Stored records
|---|

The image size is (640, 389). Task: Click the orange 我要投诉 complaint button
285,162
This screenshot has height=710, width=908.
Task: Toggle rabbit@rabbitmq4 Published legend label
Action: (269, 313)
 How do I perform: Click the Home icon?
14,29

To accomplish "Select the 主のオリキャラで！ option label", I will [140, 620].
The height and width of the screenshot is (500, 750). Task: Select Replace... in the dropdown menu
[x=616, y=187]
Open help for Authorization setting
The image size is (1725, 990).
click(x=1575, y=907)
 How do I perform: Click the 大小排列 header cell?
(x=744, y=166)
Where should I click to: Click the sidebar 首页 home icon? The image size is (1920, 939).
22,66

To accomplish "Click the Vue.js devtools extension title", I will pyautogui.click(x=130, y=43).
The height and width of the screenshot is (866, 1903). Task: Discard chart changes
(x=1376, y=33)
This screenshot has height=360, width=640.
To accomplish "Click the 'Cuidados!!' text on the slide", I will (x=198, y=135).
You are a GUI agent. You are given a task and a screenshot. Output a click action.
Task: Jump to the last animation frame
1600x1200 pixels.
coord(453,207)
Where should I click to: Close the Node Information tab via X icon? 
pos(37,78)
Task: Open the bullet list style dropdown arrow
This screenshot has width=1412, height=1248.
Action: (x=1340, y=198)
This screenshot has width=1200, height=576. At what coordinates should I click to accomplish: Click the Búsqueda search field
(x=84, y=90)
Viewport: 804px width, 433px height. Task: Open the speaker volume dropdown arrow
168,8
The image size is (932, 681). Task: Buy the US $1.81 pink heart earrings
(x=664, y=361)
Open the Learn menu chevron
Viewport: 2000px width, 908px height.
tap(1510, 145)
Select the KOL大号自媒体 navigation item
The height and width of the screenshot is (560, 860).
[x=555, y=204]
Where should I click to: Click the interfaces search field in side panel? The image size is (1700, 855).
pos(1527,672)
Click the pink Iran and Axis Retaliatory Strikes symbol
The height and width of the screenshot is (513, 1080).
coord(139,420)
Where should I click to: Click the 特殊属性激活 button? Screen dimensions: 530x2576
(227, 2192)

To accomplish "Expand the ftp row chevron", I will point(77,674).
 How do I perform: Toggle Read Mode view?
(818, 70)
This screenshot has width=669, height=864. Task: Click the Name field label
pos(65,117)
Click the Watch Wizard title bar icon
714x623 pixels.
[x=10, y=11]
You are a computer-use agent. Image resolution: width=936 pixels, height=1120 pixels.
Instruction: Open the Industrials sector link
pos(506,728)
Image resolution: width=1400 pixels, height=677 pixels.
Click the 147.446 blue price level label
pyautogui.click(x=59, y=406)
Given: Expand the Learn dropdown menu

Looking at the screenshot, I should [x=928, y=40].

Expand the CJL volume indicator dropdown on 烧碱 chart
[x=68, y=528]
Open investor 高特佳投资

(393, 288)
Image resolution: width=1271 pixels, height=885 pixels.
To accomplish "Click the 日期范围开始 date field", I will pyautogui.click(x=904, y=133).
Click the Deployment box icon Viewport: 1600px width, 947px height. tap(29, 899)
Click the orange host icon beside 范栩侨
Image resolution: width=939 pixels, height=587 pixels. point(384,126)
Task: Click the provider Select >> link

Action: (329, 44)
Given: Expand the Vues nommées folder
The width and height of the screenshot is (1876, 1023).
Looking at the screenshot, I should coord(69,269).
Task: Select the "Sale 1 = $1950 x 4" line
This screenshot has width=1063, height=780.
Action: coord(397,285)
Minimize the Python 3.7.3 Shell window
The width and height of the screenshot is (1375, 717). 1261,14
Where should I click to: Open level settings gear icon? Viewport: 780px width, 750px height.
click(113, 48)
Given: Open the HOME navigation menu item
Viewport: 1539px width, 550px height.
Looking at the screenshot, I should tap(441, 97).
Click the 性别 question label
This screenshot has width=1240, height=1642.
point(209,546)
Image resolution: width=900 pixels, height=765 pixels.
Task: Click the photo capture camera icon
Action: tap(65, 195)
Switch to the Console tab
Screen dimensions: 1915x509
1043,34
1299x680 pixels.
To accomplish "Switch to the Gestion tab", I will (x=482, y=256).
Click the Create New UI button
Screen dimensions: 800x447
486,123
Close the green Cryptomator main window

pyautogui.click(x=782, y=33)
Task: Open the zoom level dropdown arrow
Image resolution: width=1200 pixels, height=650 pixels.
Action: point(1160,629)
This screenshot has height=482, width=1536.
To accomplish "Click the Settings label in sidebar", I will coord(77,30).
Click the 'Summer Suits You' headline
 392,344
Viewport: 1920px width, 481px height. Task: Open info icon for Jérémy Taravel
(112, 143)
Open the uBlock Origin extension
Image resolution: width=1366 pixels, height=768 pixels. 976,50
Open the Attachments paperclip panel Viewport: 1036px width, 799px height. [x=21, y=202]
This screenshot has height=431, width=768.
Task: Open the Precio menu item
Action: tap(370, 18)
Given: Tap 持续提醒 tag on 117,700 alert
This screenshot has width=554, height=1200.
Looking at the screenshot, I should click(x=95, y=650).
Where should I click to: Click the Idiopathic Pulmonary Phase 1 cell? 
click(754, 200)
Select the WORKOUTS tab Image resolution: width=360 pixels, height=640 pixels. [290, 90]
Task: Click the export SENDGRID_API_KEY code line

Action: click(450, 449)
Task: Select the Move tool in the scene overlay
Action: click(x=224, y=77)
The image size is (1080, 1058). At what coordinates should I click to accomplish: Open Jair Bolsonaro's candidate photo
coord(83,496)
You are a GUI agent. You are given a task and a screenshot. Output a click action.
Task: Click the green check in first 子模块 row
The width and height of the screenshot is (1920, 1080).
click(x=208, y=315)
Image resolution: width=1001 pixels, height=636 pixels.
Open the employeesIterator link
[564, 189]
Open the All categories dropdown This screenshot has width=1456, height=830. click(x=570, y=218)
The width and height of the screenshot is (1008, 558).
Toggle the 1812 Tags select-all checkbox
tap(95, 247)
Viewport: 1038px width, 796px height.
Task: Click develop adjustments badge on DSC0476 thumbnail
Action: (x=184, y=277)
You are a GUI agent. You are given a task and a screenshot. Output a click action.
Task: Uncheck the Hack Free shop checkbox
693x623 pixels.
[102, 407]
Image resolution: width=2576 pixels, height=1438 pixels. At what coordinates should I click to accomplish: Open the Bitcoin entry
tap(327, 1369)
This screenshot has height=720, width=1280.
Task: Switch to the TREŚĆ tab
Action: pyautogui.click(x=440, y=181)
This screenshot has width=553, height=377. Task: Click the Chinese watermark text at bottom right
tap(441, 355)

|---|

### TASK ITEM
Return each line of the data exactly as it was given.

### SOLUTION TO THE PROBLEM
The image size is (640, 389). Task: Click the orange 我要投诉 complaint button
285,162
This screenshot has height=710, width=908.
Task: Toggle rabbit@rabbitmq4 Published legend label
Action: (269, 313)
 How do I perform: Click the Home icon?
14,29

To accomplish "Select the 主のオリキャラで！ option label", I will [140, 620].
The height and width of the screenshot is (500, 750). Task: Select Replace... in the dropdown menu
[x=616, y=187]
Open help for Authorization setting
The image size is (1725, 990).
click(x=1575, y=907)
 How do I perform: Click the 大小排列 header cell?
(x=744, y=166)
Where should I click to: Click the sidebar 首页 home icon? The image size is (1920, 939).
22,66

To accomplish "Click the Vue.js devtools extension title", I will pyautogui.click(x=130, y=43).
The height and width of the screenshot is (866, 1903). Task: Discard chart changes
(x=1376, y=33)
This screenshot has height=360, width=640.
To accomplish "Click the 'Cuidados!!' text on the slide", I will (x=198, y=135).
You are a GUI agent. You are given a task and a screenshot. Output a click action.
Task: Jump to the last animation frame
1600x1200 pixels.
coord(453,207)
Where should I click to: Close the Node Information tab via X icon? 
pos(37,78)
Task: Open the bullet list style dropdown arrow
This screenshot has width=1412, height=1248.
Action: (x=1340, y=198)
This screenshot has width=1200, height=576. At what coordinates should I click to accomplish: Click the Búsqueda search field
(x=84, y=90)
Viewport: 804px width, 433px height. Task: Open the speaker volume dropdown arrow
168,8
The image size is (932, 681). Task: Buy the US $1.81 pink heart earrings
(x=664, y=361)
Open the Learn menu chevron
Viewport: 2000px width, 908px height.
tap(1510, 145)
Select the KOL大号自媒体 navigation item
The height and width of the screenshot is (560, 860).
[x=555, y=204]
Where should I click to: Click the interfaces search field in side panel? The image size is (1700, 855).
pos(1527,672)
Click the pink Iran and Axis Retaliatory Strikes symbol
The height and width of the screenshot is (513, 1080).
coord(139,420)
Where should I click to: Click the 特殊属性激活 button? Screen dimensions: 530x2576
(227, 2192)

To accomplish "Expand the ftp row chevron", I will point(77,674).
 How do I perform: Toggle Read Mode view?
(818, 70)
This screenshot has width=669, height=864. Task: Click the Name field label
pos(65,117)
Click the Watch Wizard title bar icon
714x623 pixels.
[x=10, y=11]
You are a computer-use agent. Image resolution: width=936 pixels, height=1120 pixels.
Instruction: Open the Industrials sector link
pos(506,728)
Image resolution: width=1400 pixels, height=677 pixels.
Click the 147.446 blue price level label
pyautogui.click(x=59, y=406)
Given: Expand the Learn dropdown menu

Looking at the screenshot, I should [x=928, y=40].

Expand the CJL volume indicator dropdown on 烧碱 chart
[x=68, y=528]
Open investor 高特佳投资

(393, 288)
Image resolution: width=1271 pixels, height=885 pixels.
To accomplish "Click the 日期范围开始 date field", I will pyautogui.click(x=904, y=133).
Click the Deployment box icon Viewport: 1600px width, 947px height. tap(29, 899)
Click the orange host icon beside 范栩侨
Image resolution: width=939 pixels, height=587 pixels. point(384,126)
Task: Click the provider Select >> link

Action: (329, 44)
Given: Expand the Vues nommées folder
The width and height of the screenshot is (1876, 1023).
Looking at the screenshot, I should coord(69,269).
Task: Select the "Sale 1 = $1950 x 4" line
This screenshot has width=1063, height=780.
Action: coord(397,285)
Minimize the Python 3.7.3 Shell window
The width and height of the screenshot is (1375, 717). 1261,14
Where should I click to: Open level settings gear icon? Viewport: 780px width, 750px height.
click(113, 48)
Given: Open the HOME navigation menu item
Viewport: 1539px width, 550px height.
Looking at the screenshot, I should tap(441, 97).
Click the 性别 question label
This screenshot has width=1240, height=1642.
point(209,546)
Image resolution: width=900 pixels, height=765 pixels.
Task: Click the photo capture camera icon
Action: tap(65, 195)
Switch to the Console tab
Screen dimensions: 1915x509
1043,34
1299x680 pixels.
To accomplish "Switch to the Gestion tab", I will (x=482, y=256).
Click the Create New UI button
Screen dimensions: 800x447
486,123
Close the green Cryptomator main window

pyautogui.click(x=782, y=33)
Task: Open the zoom level dropdown arrow
Image resolution: width=1200 pixels, height=650 pixels.
Action: point(1160,629)
This screenshot has height=482, width=1536.
To accomplish "Click the Settings label in sidebar", I will coord(77,30).
Click the 'Summer Suits You' headline
 392,344
Viewport: 1920px width, 481px height. Task: Open info icon for Jérémy Taravel
(112, 143)
Open the uBlock Origin extension
Image resolution: width=1366 pixels, height=768 pixels. 976,50
Open the Attachments paperclip panel Viewport: 1036px width, 799px height. [x=21, y=202]
This screenshot has height=431, width=768.
Task: Open the Precio menu item
Action: tap(370, 18)
Given: Tap 持续提醒 tag on 117,700 alert
This screenshot has width=554, height=1200.
Looking at the screenshot, I should click(x=95, y=650).
Where should I click to: Click the Idiopathic Pulmonary Phase 1 cell? 
click(754, 200)
Select the WORKOUTS tab Image resolution: width=360 pixels, height=640 pixels. [290, 90]
Task: Click the export SENDGRID_API_KEY code line

Action: click(450, 449)
Task: Select the Move tool in the scene overlay
Action: click(x=224, y=77)
The image size is (1080, 1058). At what coordinates should I click to accomplish: Open Jair Bolsonaro's candidate photo
coord(83,496)
You are a GUI agent. You are given a task and a screenshot. Output a click action.
Task: Click the green check in first 子模块 row
The width and height of the screenshot is (1920, 1080).
click(x=208, y=315)
Image resolution: width=1001 pixels, height=636 pixels.
Open the employeesIterator link
[564, 189]
Open the All categories dropdown This screenshot has width=1456, height=830. click(x=570, y=218)
The width and height of the screenshot is (1008, 558).
Toggle the 1812 Tags select-all checkbox
tap(95, 247)
Viewport: 1038px width, 796px height.
Task: Click develop adjustments badge on DSC0476 thumbnail
Action: (x=184, y=277)
You are a GUI agent. You are given a task and a screenshot. Output a click action.
Task: Uncheck the Hack Free shop checkbox
693x623 pixels.
[102, 407]
Image resolution: width=2576 pixels, height=1438 pixels. At what coordinates should I click to accomplish: Open the Bitcoin entry
tap(327, 1369)
This screenshot has height=720, width=1280.
Task: Switch to the TREŚĆ tab
Action: pyautogui.click(x=440, y=181)
This screenshot has width=553, height=377. Task: Click the Chinese watermark text at bottom right
tap(441, 355)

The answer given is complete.